Josep Ramoneda, en El País
España está en situación de emergencia: se está desangrando con una hemorragia de seis millones de personas excluidas del trabajo. El Gobierno declara su fracaso, al confesarse incapaz de cumplir en esta legislatura los objetivos para los que fue elegido. Es decir, la hemorragia seguirá y el país continuará perdiendo tono vital y capacidad de reacción. El partido socialista, al que la inacabable agonía del zapaterismo dejó en una anemia de la que todavía no se ha recuperado, no consigue dibujar una alternativa creíble. Los sindicatos, identificados como defensores de los que tienen empleo, son vistos por la mayoría como parte del desprestigiado universo institucional. Y la ciudadanía, sin futuro a la vista, siente un desamparo creciente. La suma de estos factores configura el escenario idóneo para que volvamos a dar vueltas a la noria del gran acuerdo de Estado. ¿Para qué? ¿Para salvar la cara a unos actores políticos y sociales en pleno declive incapaces de dar respuesta a los problemas de la ciudadanía? ¿Para que cesen las demandas de una reforma institucional en profundidad, de un nuevo y real reparto del poder?

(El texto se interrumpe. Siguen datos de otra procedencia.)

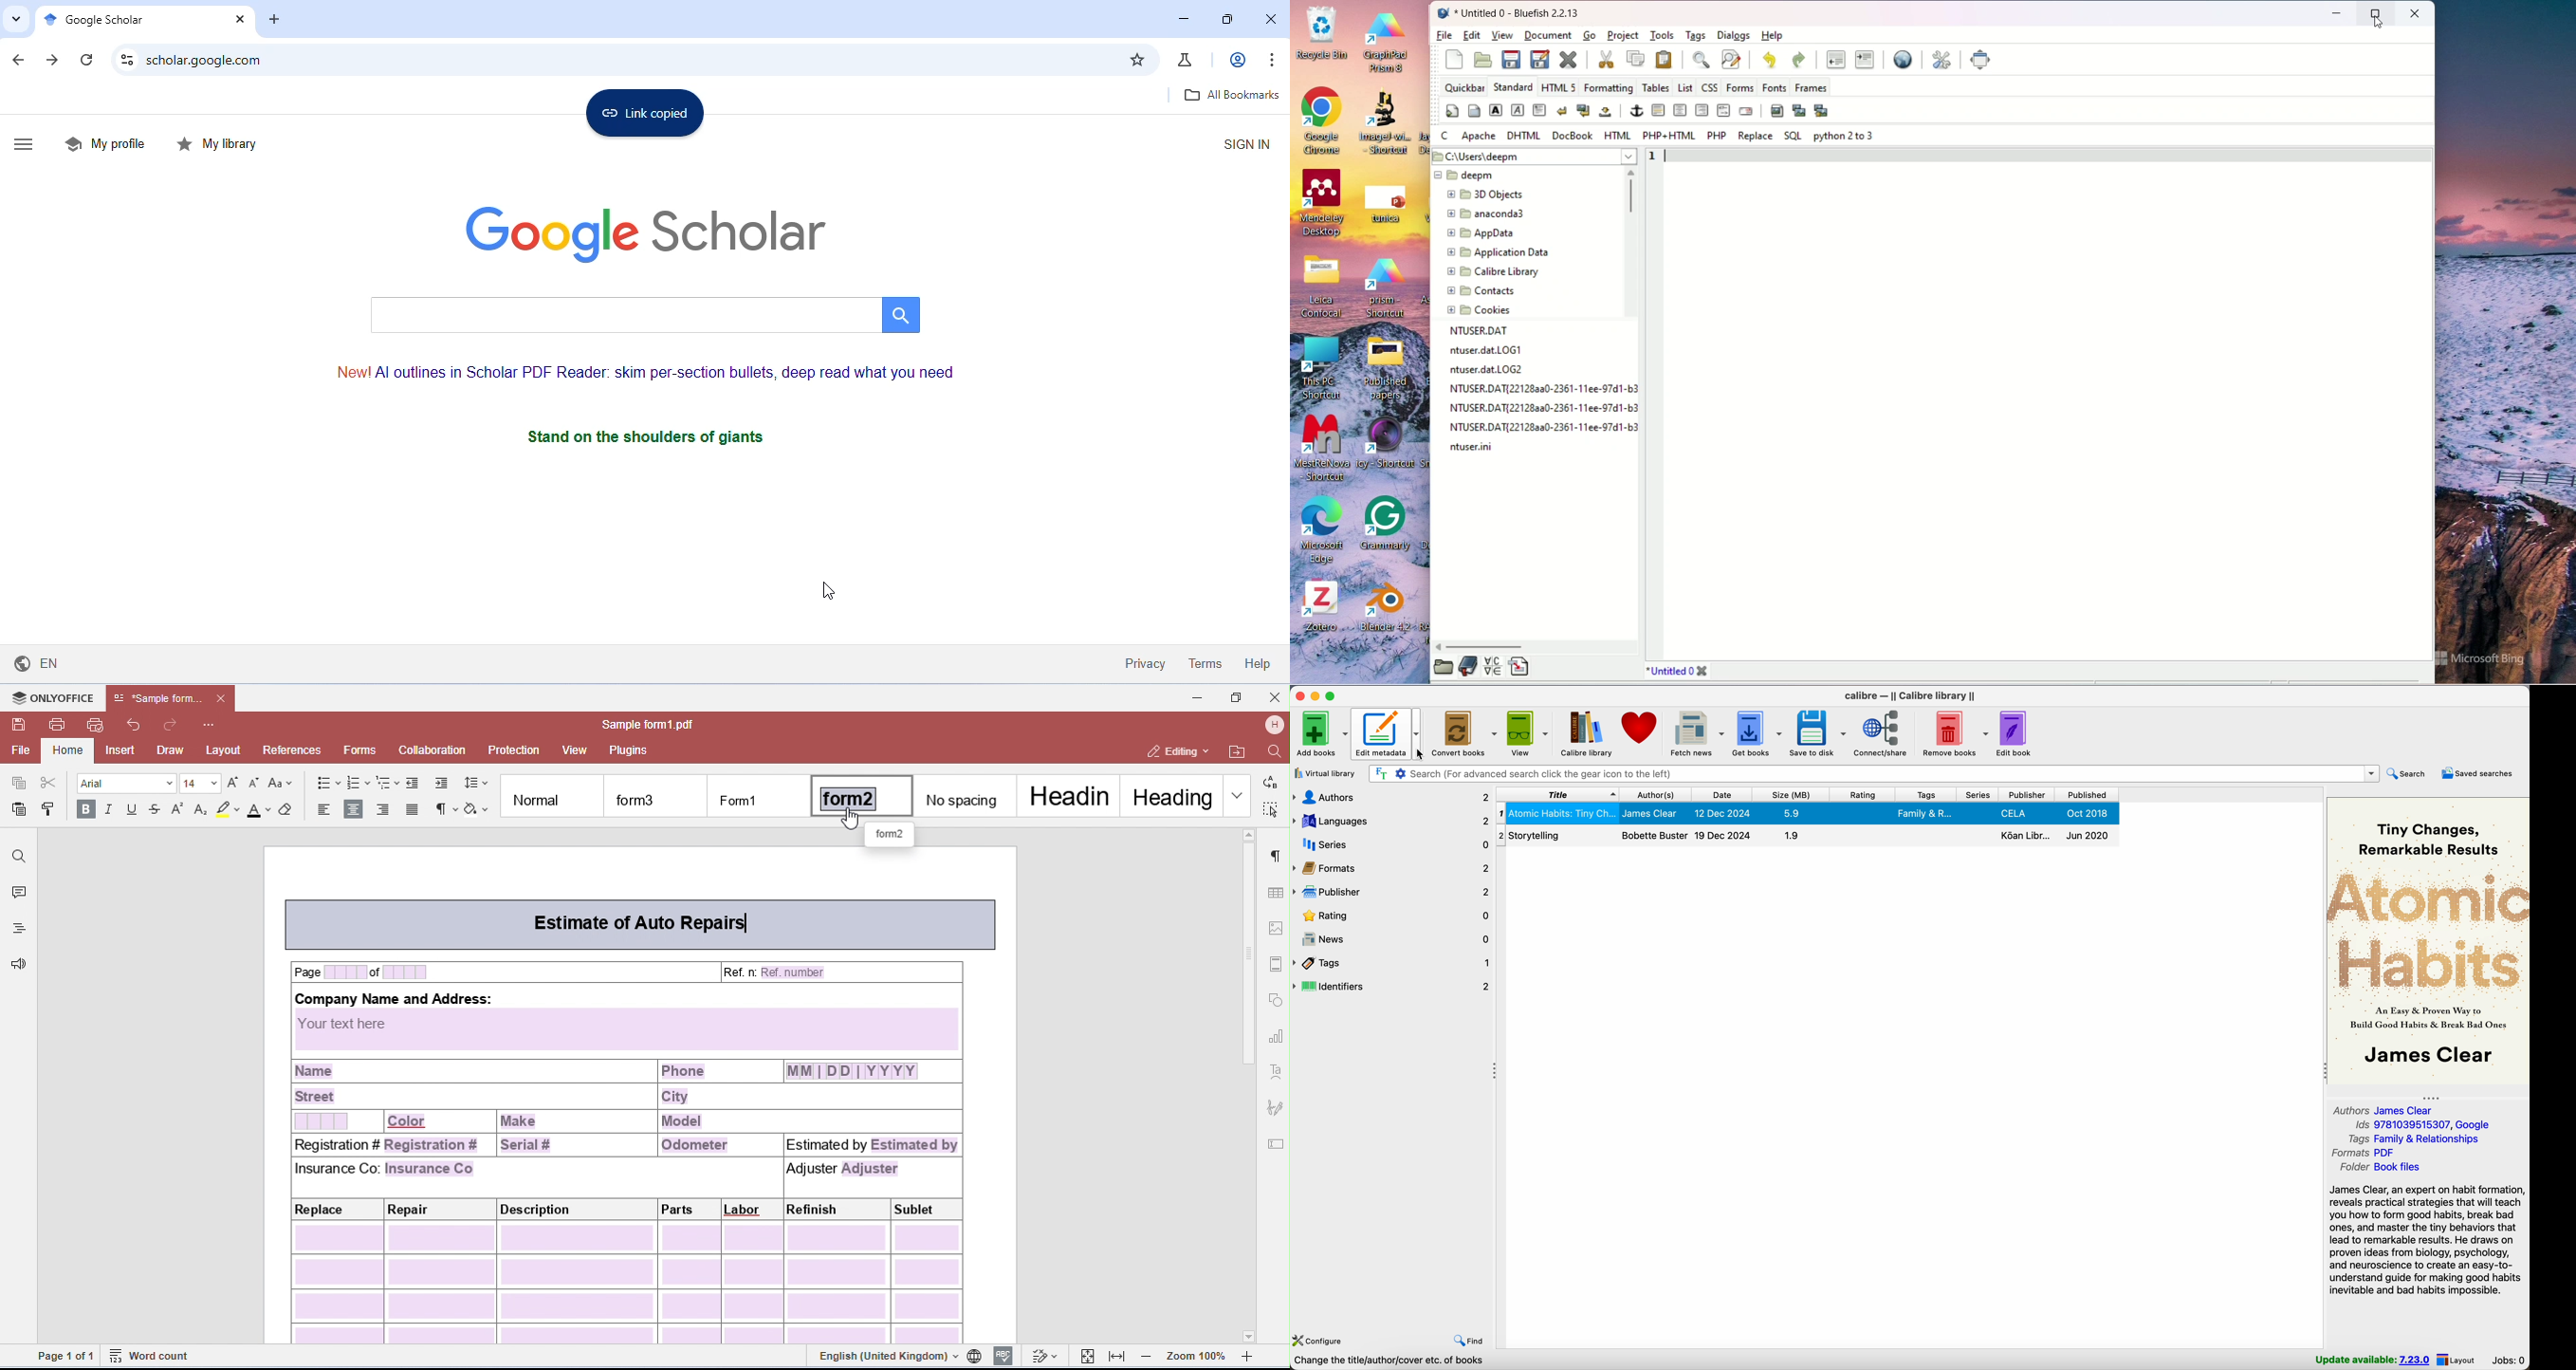  I want to click on Storytelling, so click(1808, 837).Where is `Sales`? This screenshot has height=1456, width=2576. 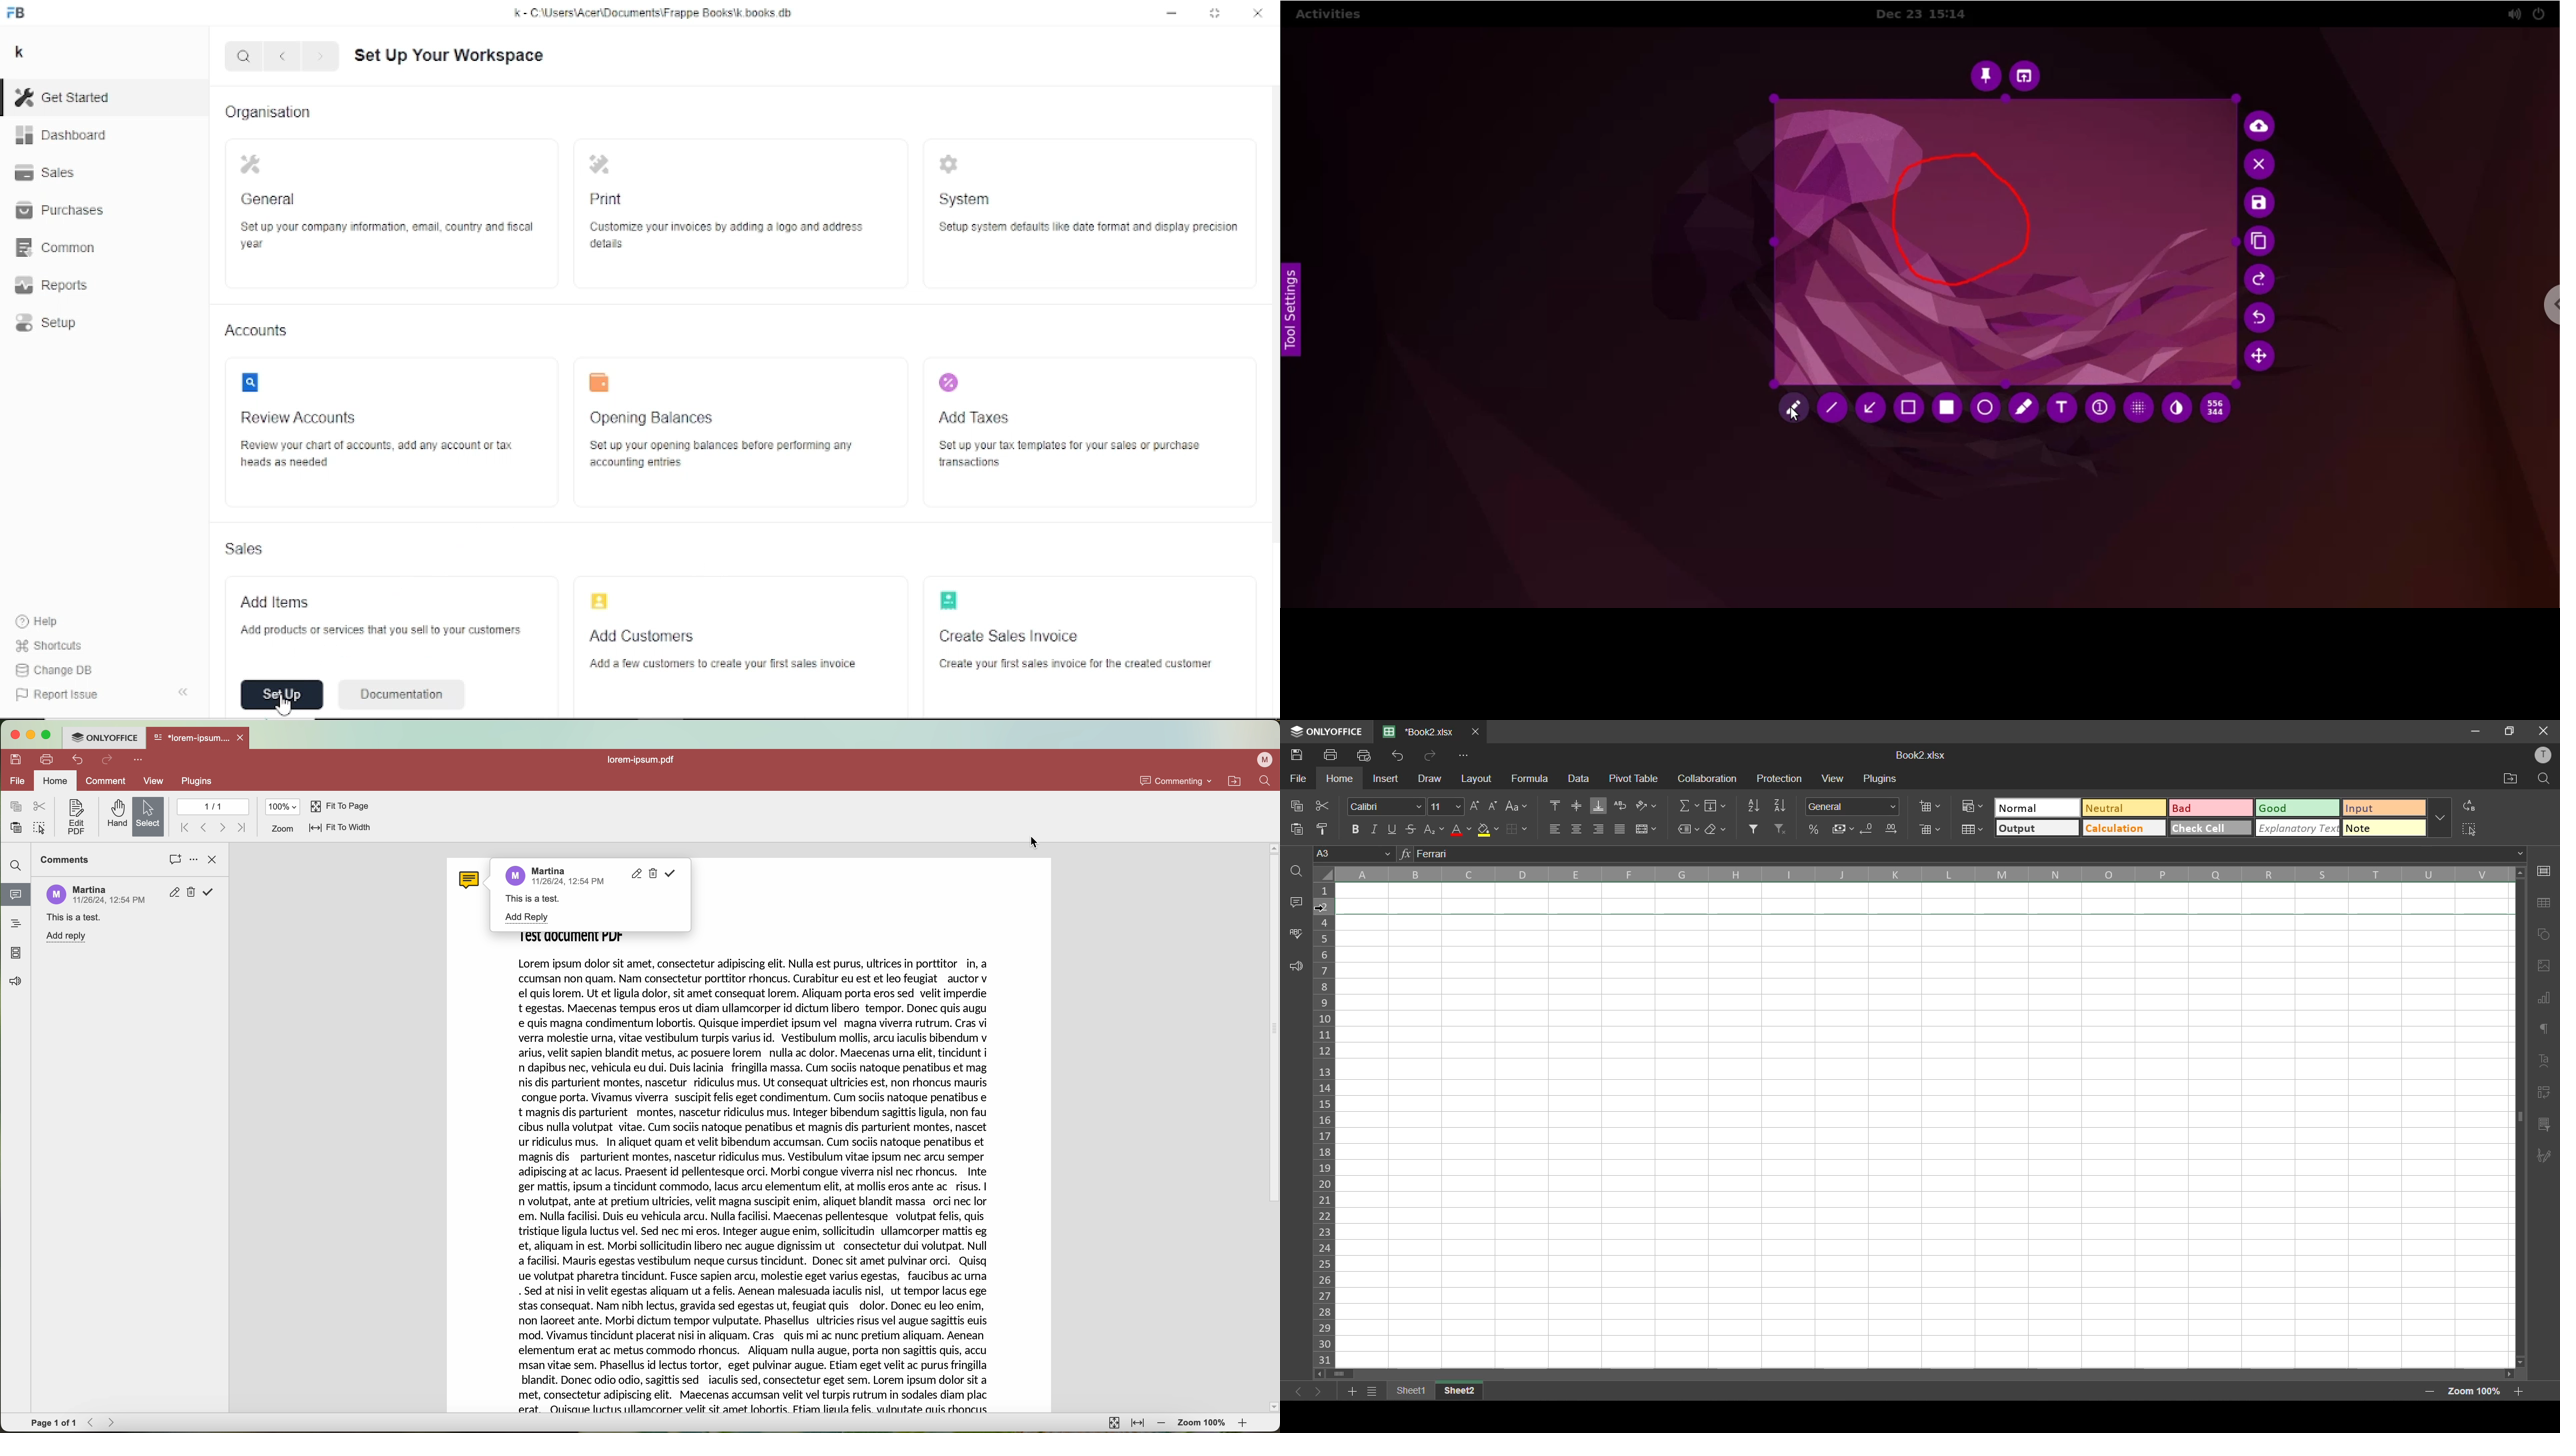
Sales is located at coordinates (246, 547).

Creo que el pacto es imposible por dos razones: no hay voluntad real de alcanzarlo, solo se habla de acuerdo para cargar en el adversario la responsabilidad del fracaso. Y no se da el marco que lo haga posible, ni siquiera deseable.
Los sindicatos han planteado las dos condiciones básicas para un pacto sobre el empleo: retirar la reforma laboral del PP, que solo ha provocado más paro y regulación del mercado laboral a la baja, con caída de los salarios y más empleo precario; generar inversión con un fondo público y con presión sobre los bancos, que de algún modo tienen que devolver lo que la sociedad les está dando. Ninguna de estas condiciones es aceptable para el PP que, al tiempo que ha reconocido su fracaso, no tiene empacho en decir que no piensa cambiar de política. Al Gobierno el pacto solo le interesa si sirve para que los demás legitimen una política quemada. El PSOE habla de pacto para dar imagen de partido responsable, dispuesto a ayudar en un momento de dificultades. Pero en el fondo es la expresión de la incapacidad de definir una política alternativa real y de explicarla de modo creíble a la ciudadanía.
El pacto es imposible porque no están claros los objetivos. En el consenso de la transición había dos impulsos compartidos: crear un sistema democrático homologable y estable, y normalizar el país con la incorporación plena en Europa. Ahora ni siquiera acabar con el desempleo es un objetivo común: la reforma laboral demuestra que el PP cree que el paro es un mal necesario para salir de la crisis.
Decía Jacob Burckhardt que las verdaderas crisis son raras. Esta es rara, por tanto, verdadera. Es una crisis sistémica, que nos ha situado en una encrucijada y del camino que se escoja dependen muchas cosas: entre ellas, la supervivencia de la democracia y los modos de convivencia futura. Es una crisis que responde a una revolución tecnológica con efectos múltiples sobre la propia experiencia humana y a cambios sustanciales en la composición de los grupos humanos: desde la división en clases sociales hasta la composición de la pirámide de edad. De ahí que aparezcan fracturas nuevas en la confrontación social: los partidarios de desdibujar la política y los partidarios de la defensa de lo público; los instalados, que todavía tienen trabajo, y los excluidos; los que buscan la impunidad saliéndose del marco social e institucional, y los que buscan amparo en los referentes comunitarios y en las instituciones compartidas. A través de estos y otros conflictos se van modificando las líneas de confrontación política e ideológica.
En este debate hay una posición, que en España representa el PP, que condena a la política a un papel ancilar, entregando la hegemonía social a unas élites articuladas en torno al poder financiero, cada vez más alejadas de la sociedad, y buscando en la neorreligiosidad, conforme al modelo que los pentecostalistas ensayaron con la Administración de Bush, el control de una sociedad condenada al individualismo y la indiferencia. Esperanza Aguirre, siempre a la vanguardia del partido, apelando a debilitar al Estado en beneficio de las corporaciones privadas, y Ruiz Gallardón, tratando de gustar a los señores obispos, expresan, sin vergüenza, lo que Rajoy se calla. ¿Es este el camino que la izquierda tiene que pactar? Dice el historiador finlandés Bo Strath: el sistema ha entrado en crisis por su incapacidad en el trato a las personas. Este es el problema del modo de gobierno neoliberal: cuando todo tiene un precio, las personas no existen.